The context and cell type in which our experiments were executed may be crucial for reconciling our results with previous studies. Previously, AlloP protected rat retinal ganglion cells in a glaucoma model of elevated pressure, and protection was bafilomycin A1-sensitive7. Thus, autophagy appeared to mediate the neuroprotective effects of AlloP applied for 24 h at 1 μM, under a condition of high cellular stress that resulted in histological neuronal and axonal damage. Although we tried to replicate a stress-like environment in the HEK cell model withTorin1 and EBSS (Fig. 3b,c), we observed no reduction of the GFP/RFP ratio by NAS. In fact, both AlloP and ent-AlloP interfered with the effect of starvation at 12 h. This interference was consistent with trends toward increased fluorescence ratio observed with ent-AlloP alone (Fig. 3a).
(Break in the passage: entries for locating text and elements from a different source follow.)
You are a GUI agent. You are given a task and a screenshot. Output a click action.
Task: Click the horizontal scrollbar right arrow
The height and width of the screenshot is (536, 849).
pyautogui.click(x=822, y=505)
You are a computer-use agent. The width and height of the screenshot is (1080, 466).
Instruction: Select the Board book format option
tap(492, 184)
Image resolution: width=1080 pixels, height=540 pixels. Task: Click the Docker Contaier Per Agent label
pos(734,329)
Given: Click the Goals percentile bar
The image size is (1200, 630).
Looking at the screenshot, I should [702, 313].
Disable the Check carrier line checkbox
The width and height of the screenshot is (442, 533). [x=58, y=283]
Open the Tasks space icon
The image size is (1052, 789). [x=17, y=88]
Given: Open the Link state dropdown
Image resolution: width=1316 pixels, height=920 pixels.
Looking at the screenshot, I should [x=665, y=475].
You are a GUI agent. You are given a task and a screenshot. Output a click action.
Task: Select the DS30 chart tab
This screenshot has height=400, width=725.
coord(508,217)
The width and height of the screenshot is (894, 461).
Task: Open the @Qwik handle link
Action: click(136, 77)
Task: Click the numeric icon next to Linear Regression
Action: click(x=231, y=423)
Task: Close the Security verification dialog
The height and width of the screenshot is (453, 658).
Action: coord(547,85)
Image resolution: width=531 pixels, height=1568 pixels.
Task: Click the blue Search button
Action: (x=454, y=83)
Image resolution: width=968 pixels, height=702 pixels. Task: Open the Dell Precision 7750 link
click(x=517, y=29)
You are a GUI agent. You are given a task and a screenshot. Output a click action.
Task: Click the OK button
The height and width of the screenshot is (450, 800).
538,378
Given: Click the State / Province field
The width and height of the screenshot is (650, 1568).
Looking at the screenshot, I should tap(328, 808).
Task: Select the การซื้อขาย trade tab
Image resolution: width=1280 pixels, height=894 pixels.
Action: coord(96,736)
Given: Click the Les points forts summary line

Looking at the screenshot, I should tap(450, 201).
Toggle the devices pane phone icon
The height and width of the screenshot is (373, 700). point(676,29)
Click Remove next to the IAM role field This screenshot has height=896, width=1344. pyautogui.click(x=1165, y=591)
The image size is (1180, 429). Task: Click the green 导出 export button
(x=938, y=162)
Perhaps the stress of ocular pressure (retinal studies) may induce signaling pathways other than those induced by Torin1 or starvation and be critical for activating the autophagic protective effects of AlloP. Further, because a key difference between our experiment and the previous study is cell type, NAS may interact with pathways specific to retinal ganglion cells to modulate autophagy with cell-type specificity.

Although we can exclude the possibility of a small effect, we also failed to observe strong AlloP induction of autophagy in primary rodent astrocytes (Fig. 4), contrary to an effect observed previously25. Although we used rat astrocytes instead of mouse and utilized slightly different growth medium, both studies used astrocytes derived from the cortex grown until 30 days in vitro. Our studies extended exposure from 1 h25 to 24 h and increased AlloP concentration from 250 nM (previous work) to 10 μM to in hopes of optimizing induction. We also used a ratiometric probe to assay autophagy, instead of immunoblots. Although sensitivity of the ratiometric probe used in our studies is an advantage16, it is possible that differences in the detection methods participate in the different outcomes. Overall, further work will be needed to reconcile these results, but our studies highlight the complexity inherent in replicating and extending even apparently straightforward results.

Rapamycin’s lack of dose-dependent effects on autophagy in HEK cells (Supplementary Fig. 2) could provide insight into lack of NAS effects. Others have found that rapamycin’s potency and efficacy are cell-type dependent24. This may result from high basal phosphatidic acid (PA) levels in HEK cells, which competes with rapamycin for a site on mTOR28. Low sensitivity may also result from the high stability of mTORC1 in these cells24. NAS may be subject to mitigating factors similar to rapamycin in HEK cells, despite likely different upstream mechanisms of action for initiating autophagy.

In summary, our work examines NAS effects on autophagy in HEK cells using a previously validated ratiometric fluorescent probe. We failed to find significant induction of autophagy of varied NAS structures at therapeutic and supratherapeutic concentrations, including when tested as allosteric modulators. Additionally, passage number of HEK cells influenced the potency of pharmacological autophagy induction; thus, passage should be carefully considered in experimental design. We conclude that context and cell-type hinder the ability to screen for autophagy induction. Future studies should carefully consider cell type to maximize relevance to neuropsychiatric treatment.